## [What to work on]
Copy the slingshot forum thread, starting at the words "It took longer" and stopping after "to my slingshots.", with "metal parts" changed to "metal pieces".

## [Reading text]
********************
# Card cut 4



## Kalevala (Jul 20, 2014)

Hello again :wave:

Card cut 4 - horizontal & longitudinal - and the last one, next time something else.
Frame is, once again, self made Bill Hays The Patriot Tactical Slingshot.
Distance 10 m and 15 cm, ammo 3/8" steel.


----------



## Genoa Slingshot (Oct 29, 2015)

Nice horizontal long side cut, Kal!
And nice slomo too.
Hope your black thumb nail is not due to a 3/8 steel!!!


----------



## Kalevala (Jul 20, 2014)

Thanks Genoa 

It took longer time to get this done than I expected.



Genoa Slingshot said:


> Hope your black thumb nail is not due to a 3/8 steel!!!


I painted metal parts to my slingshots.


----------



## Sharker (Sep 15, 2013)

Nice cardcut Kalevala


----------



## Charles (Aug 26, 2010)

Nice!

Cheers ..... Charles


----------



## WindLvr (Jul 16, 2014)

Very nice shooting! Loved the slow motion shot too.


----------



## grappo73 (Dec 15, 2015)

Well done!!!


----------



## inconvenience (Mar 21, 2016)

Kalevala said:


> Hello again :wave:
> Card cut 4 - horizontal & longitudinal - and the last one, next time something else.
> Frame is, once again, self made Bill Hays The Patriot Tactical Slingshot.
> Distance 10 m and 15 cm, ammo 3/8" steel.
> ...


Great job!

And I love your slingshot. I have switched to TTF this past month and my accuracy has drastically improved.

You guys show all these Hayes slingshots I do not see on his site :/

And great idea with the vehicle side mirror. I now know how to capture myself (too bad for my audience ) in my videos. I had been using a hand mirror and quite poorly.


----------



## Kalevala (Jul 20, 2014)

Thanks guys 

inconvenience, watch Template support section.

This is what I try next


----------



## inconvenience (Mar 21, 2016)

Kalevala said:


> Thanks guys
> inconvenience, watch Template support section.


Thanks!

You made it nice and chunky huh? Like 3/4" at least? I like 3/4" +


----------



## Kalevala (Jul 20, 2014)

inconvenience said:


> Kalevala said:
> 
> 
> > Thanks guys
> ...


It's made of 20mm HDPE


----------
********************
## [Information shown]
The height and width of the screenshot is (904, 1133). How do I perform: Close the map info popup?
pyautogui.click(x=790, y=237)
********************
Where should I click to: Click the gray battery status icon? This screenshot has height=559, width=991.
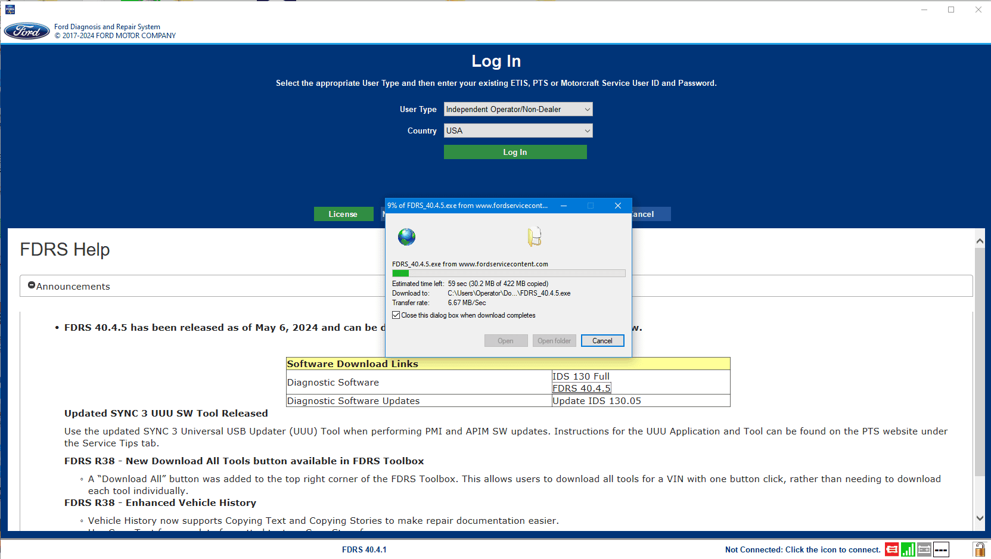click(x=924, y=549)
********************
## [Solution to the problem]
It took longer time to get this done than I expected.



Genoa Slingshot said:


> Hope your black thumb nail is not due to a 3/8 steel!!!


I painted metal pieces to my slingshots.